Loop flattening not performed?

llvm / llvm-project

The LLVM Project is a collection of modular and reusable compiler and toolchain technologies.

http://llvm.org

Other

28.69k stars 11.87k forks source link

Loop flattening not performed? #39927

Open LebedevRI opened 5 years ago

LebedevRI commented 5 years ago


Bugzilla Link	40581
Version	trunk
OS	Linux
CC	@davidbolvansky,@DMG862,@fhahn,@hfinkel,@sjoerdmeijer,@rotateright

Extended Description

https://godbolt.org/z/B3VM2A

void v0(int n, int A, int B) { int k = 0; for(int i = 0; i < n; i++) for(int j = 0; j < n; j++) { A[k] = B[k]; k++; } }

is equivalent to

void v1(int n, int A, int B) { for(int i = 0; i < n; i++) for(int j = 0; j < n; j++) { int k = i*n+j; A[k] = B[k]; k++; } }

(Also, which one of these ^ is better? clang does not optimize them into the same IR)
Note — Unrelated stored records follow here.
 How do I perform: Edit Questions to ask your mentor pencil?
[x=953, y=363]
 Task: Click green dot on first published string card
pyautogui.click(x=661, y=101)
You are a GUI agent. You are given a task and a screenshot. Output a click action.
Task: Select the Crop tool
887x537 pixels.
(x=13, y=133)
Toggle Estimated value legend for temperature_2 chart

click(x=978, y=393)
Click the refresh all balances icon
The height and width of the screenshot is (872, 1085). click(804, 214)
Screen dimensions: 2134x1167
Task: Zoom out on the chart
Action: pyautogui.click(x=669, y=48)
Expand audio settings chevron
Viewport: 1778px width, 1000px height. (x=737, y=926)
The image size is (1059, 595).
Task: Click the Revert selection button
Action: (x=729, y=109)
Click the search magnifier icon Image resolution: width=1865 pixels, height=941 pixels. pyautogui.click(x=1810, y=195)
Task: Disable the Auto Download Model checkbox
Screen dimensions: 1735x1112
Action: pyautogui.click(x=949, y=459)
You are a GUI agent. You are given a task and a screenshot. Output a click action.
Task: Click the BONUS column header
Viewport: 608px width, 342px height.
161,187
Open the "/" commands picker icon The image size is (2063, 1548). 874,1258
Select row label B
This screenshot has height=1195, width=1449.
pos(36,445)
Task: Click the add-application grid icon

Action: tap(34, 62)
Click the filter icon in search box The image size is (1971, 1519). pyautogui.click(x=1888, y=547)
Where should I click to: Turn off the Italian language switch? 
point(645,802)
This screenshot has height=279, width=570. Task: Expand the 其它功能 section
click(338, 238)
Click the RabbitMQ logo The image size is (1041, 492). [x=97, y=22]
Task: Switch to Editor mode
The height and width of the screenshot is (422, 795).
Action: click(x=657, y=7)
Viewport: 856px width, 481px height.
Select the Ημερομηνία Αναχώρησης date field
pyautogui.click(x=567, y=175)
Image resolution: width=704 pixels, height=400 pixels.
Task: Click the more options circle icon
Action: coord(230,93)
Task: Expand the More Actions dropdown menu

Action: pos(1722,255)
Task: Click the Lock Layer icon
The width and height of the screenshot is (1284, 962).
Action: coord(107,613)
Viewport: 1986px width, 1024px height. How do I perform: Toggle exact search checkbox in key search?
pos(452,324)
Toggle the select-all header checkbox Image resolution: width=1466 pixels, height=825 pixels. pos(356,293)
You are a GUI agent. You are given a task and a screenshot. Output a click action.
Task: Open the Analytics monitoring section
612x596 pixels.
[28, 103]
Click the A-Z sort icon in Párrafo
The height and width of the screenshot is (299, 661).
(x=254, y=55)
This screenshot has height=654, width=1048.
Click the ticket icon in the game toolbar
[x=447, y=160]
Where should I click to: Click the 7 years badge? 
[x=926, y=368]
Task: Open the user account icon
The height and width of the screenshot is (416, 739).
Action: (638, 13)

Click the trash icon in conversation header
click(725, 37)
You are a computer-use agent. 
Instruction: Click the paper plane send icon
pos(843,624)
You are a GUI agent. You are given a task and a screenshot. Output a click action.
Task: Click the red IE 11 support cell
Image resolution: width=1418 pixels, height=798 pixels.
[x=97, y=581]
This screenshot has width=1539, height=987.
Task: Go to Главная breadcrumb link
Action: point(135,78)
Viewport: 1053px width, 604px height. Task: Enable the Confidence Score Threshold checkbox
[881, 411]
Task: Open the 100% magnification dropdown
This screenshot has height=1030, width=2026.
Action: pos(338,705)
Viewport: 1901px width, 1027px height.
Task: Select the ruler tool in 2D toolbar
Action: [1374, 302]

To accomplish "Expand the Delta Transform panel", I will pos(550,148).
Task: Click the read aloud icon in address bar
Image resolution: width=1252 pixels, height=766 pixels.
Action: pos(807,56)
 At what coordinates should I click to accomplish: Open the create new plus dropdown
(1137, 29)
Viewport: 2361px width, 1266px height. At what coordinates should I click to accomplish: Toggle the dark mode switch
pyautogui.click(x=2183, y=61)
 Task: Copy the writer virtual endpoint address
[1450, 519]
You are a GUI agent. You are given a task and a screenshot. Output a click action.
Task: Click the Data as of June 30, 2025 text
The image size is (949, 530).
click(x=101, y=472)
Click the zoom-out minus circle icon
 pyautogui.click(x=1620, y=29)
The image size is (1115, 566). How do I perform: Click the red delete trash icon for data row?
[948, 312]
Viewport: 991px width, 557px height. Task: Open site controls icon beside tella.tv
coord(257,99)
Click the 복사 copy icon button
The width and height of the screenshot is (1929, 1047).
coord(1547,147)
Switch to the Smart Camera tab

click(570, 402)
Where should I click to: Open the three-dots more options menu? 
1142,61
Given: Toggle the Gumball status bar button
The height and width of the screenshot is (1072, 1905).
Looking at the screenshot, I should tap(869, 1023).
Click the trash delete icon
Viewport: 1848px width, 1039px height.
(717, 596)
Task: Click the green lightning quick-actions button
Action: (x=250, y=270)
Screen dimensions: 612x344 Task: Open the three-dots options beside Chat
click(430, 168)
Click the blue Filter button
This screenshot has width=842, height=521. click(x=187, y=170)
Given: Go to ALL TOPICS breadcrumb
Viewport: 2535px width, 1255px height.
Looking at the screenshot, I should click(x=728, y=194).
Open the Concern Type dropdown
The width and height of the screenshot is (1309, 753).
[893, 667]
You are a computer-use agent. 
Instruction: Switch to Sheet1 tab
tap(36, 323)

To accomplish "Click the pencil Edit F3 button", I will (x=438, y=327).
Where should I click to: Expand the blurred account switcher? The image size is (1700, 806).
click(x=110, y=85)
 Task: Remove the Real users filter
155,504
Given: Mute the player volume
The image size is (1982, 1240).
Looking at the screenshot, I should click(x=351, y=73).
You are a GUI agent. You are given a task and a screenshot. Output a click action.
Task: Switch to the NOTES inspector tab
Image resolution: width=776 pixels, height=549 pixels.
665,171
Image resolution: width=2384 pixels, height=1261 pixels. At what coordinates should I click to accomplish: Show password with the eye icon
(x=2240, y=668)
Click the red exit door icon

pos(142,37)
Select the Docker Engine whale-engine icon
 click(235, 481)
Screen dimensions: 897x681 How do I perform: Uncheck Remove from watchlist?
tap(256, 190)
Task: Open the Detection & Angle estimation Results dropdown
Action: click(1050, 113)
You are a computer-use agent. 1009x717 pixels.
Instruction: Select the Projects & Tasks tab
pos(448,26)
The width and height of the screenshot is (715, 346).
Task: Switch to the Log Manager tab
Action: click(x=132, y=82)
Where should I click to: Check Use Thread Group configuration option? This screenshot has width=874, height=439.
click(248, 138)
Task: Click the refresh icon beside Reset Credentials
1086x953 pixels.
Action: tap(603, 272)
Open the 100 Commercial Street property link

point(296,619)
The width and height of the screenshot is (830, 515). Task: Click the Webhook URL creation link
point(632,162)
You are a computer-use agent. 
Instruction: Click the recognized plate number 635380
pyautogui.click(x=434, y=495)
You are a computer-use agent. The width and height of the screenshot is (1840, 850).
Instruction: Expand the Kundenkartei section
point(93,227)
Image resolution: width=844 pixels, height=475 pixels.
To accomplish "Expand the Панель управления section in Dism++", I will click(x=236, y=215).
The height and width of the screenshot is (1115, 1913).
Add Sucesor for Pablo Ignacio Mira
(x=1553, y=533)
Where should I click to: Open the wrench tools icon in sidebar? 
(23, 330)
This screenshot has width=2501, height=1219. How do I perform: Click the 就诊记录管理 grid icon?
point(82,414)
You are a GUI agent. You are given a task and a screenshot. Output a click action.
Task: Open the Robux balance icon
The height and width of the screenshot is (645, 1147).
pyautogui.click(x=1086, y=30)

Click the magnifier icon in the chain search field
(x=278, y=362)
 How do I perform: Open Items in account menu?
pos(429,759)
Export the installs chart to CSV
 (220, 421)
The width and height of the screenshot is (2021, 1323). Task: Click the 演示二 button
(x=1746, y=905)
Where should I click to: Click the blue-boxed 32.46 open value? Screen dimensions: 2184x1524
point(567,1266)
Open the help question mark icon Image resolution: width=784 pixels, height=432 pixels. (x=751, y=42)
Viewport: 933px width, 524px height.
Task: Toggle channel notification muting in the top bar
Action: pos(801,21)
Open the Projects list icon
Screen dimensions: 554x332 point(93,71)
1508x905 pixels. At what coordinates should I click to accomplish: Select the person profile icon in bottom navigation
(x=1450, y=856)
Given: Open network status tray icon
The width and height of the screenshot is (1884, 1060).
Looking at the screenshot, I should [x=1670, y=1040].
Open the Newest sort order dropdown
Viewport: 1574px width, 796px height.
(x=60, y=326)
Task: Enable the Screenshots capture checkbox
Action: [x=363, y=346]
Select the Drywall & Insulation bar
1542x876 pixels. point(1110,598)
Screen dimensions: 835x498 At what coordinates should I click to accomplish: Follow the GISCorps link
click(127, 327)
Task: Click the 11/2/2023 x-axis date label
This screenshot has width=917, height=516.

Shouldn't that be transformed into

void v2(int n, int A, int B) { for(int k = 0; k < n * n; k++) A[k] = B[k]; }

sjoerdmeijer commented 3 years ago

Yes, coremark needs loop flatten and jump threading for FSM (https://reviews.llvm.org/D99205). Then the perf should match gcc.

LoopFlatten - what are you plans with this pass? Are you going to enable it by default?

Yeah, I think we should get this enabled by default. While the implementation is quite focused on recognising a particular form, this does not e.g. only trigger in CoreMark and I have seen it triggering in different code bases too, which is why I think we should get this enabled. In fact, downstream we do have this enabled by default. I am aware of 1 issue though which we need fix first. I will try to dig up this case this week and raise a ticket for that.

davidbolvansky commented 3 years ago

Yes, coremark needs loop flatten and jump threading for FSM (https://reviews.llvm.org/D99205). Then the perf should match gcc.

LoopFlatten - what are you plans with this pass? Are you going to enable it by default?

sjoerdmeijer commented 3 years ago

In CoreMark, gcc 11 is about 18% faster than clang 12. https://www.phoronix.com/scan.php?page=article&item=clang12-gcc11- icelake&num=4

LoopFlatten was committed October 2020. I have also added widening of the induction variable. However, LoopFlatten is not yet enabled by default (can be enabled on the command-line).

Besides this, there are probably other reasons why we are behind. Jump-threading must be another reason, this is in review in https://reviews.llvm.org/D99205. Loopunroll-and-jam might also help, and is also not enabled by default.

f1376df8-34bc-4756-9be6-f8bc6a69b887 commented 3 years ago

In CoreMark, gcc 11 is about 18% faster than clang 12. https://www.phoronix.com/scan.php?page=article&item=clang12-gcc11-icelake&num=4

4c958a03-4ad7-407c-a85b-320d9a7221b0 commented 4 years ago

Yeah, it looks like that case should be OK from the A[i*N+j] use of an inbounds gep.

The widening sounds interesting, but on the architecture I work on at the moment making i64 induction variables would be much slower than i32's. Much more than would be gained by flattening the loop unless it started to vectorize a lot better. So it's not something that the pass can do on it's own, but if it happens naturally for the architecture it should just work providing you can get past all the phase ordering issues.

davidbolvansky commented 4 years ago

https://github.com/eembc/coremark/blob/master/core_matrix.c#L242

these Coremark’s loops could be improved, or?

And instead of overflow check, maybe just use wider induction variable (if possible)?

4c958a03-4ad7-407c-a85b-320d9a7221b0 commented 5 years ago

https://reviews.llvm.org/D42365. Written by Oliver S. I'm not sure it will handle case 1 without some help.

I never pushed it very hard, as it very rarely comes up in any benchmarks I ran. I think GCC used to have a similar pass that they removed (I may be wrong, can't find anything online about it now). And Polly has/had a flattening schedule used for testing. Perhaps it doesn't need to be it's own pass, and it's something we teach loop-simplify-cfg to do? Not sure.

In your case, we would have to prove that n * n doesn't overflow. Or you can version the loop with a runtime check, but that doesn't sound very worth-while to me.